2.2. Ter zitting heeft de minister een brief van het Europees Hof voor de Rechten van de Mens (hierna: het Hof) van 22 oktober 2010 aan de Nederlandse regering overgelegd. In deze brief wordt door het Hof aangekondigd dat het thans aangewezen wordt geacht om ten aanzien van elke Irakese vreemdeling voor wie uitzetting naar Bagdad dreigt, een interim measure te treffen. Volgens de brief is deze beslissing ingegeven door het toenemend aantal verzoeken om het treffen van een interim measure van Irakese vreemdelingen en recente berichtgeving over de algemene veiligheidssituatie in Centraal-Irak van onder meer de United Nations High Commissioner for Refugees. In de brief wordt de Nederlandse regering gevraagd om nadere informatie te verstrekken over de vraag of terugkeer naar Centraal-Irak verantwoord is en wordt aangegeven dat het Hof de kwestie op basis van de verstrekte informatie bij de eerste gelegenheid zal herbeoordelen.
In aanvulling op de brief heeft de minister ter zitting medegedeeld dat de President van het Hof recent ten aanzien van drie Irakese vreemdelingen in Nederlandse zaken bij wijze van interim measure zonder nadere motivering heeft bepaald dat de desbetreffende vreemdelingen tot 24 november 2010 niet mogen worden uitgezet.
2.3. Gelet op het voorgaande ziet de voorzitter aanleiding te bepalen dat de vreemdeling tot 24 november 2010 niet wordt uitgezet en komt het verzoek derhalve in zoverre voor toewijzing in aanmerking.
2.4. De voorzitter acht termen aanwezig om de minister op na te vermelden wijze in de proceskosten te veroordelen.
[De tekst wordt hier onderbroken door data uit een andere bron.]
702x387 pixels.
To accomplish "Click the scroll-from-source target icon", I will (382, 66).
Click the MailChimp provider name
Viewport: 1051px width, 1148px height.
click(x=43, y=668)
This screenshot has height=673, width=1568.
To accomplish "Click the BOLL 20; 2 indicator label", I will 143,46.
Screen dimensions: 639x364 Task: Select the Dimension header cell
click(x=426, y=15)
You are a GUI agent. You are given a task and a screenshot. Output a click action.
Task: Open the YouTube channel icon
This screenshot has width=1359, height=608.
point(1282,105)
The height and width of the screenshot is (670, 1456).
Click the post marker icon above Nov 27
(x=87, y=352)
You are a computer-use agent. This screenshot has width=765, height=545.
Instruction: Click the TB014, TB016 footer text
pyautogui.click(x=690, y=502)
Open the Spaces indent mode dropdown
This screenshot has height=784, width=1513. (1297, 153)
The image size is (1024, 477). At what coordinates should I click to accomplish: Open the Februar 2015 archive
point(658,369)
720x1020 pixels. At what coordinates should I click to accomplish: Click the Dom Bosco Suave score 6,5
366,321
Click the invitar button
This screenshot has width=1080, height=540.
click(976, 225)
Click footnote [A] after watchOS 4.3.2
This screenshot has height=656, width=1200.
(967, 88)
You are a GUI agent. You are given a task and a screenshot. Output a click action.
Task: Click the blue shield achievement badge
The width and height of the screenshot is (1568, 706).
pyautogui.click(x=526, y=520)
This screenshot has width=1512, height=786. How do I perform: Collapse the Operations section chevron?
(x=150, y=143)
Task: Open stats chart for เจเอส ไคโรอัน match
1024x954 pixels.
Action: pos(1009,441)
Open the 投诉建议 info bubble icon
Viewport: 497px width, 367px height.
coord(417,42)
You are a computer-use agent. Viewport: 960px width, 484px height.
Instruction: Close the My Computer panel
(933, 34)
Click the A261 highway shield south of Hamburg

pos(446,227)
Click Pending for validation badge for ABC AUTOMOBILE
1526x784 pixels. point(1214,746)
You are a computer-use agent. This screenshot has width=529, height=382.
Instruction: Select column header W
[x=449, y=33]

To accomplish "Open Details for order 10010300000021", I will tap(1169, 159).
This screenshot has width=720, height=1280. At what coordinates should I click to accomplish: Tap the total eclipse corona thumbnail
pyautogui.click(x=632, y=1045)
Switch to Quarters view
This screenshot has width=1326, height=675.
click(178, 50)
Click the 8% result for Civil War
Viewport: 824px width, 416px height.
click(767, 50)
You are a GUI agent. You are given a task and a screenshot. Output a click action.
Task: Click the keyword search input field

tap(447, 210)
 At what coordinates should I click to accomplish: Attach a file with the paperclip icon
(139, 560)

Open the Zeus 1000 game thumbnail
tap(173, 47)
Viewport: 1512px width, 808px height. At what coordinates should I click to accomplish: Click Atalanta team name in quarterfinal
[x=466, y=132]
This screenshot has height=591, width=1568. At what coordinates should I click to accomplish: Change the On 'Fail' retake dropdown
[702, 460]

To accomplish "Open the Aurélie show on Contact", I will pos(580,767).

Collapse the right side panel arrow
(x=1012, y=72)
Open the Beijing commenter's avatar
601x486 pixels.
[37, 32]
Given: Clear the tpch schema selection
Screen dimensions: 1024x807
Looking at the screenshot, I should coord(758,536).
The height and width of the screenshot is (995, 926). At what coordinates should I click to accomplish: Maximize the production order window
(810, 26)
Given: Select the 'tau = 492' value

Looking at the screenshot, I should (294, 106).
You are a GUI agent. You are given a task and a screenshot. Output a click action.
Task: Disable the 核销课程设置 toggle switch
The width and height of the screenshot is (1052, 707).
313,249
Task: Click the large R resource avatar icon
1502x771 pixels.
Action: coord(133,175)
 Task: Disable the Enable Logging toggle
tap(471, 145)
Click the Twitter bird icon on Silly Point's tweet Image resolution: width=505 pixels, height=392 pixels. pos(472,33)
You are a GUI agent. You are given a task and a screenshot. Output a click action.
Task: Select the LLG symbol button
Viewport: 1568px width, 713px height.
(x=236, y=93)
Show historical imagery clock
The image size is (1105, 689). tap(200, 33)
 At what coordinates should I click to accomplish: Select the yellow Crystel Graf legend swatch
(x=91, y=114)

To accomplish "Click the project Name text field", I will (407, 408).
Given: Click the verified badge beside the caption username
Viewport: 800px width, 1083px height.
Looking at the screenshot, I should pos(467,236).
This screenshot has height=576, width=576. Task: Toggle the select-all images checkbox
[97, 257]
De voorzitter van de Afdeling bestuursrechtspraak van de Raad van State:
I. bepaalt bij wijze van voorlopige voorziening dat de vreemdeling niet wordt uitgezet tot 24 november 2010;
II. veroordeelt de minister voor Immigratie en Asiel tot vergoeding van bij de vreemdeling in verband met de behandeling van het verzoek opgekomen proceskosten tot een bedrag van € 874,00 (zegge: achthonderdvierenzeventig euro), geheel toe te rekenen aan door een derde beroepsmatig verleende rechtsbijstand.
Aldus vastgesteld door mr. H.G. Lubberdink, als voorzitter, in tegenwoordigheid van mr. I.S. Vreken, ambtenaar van staat.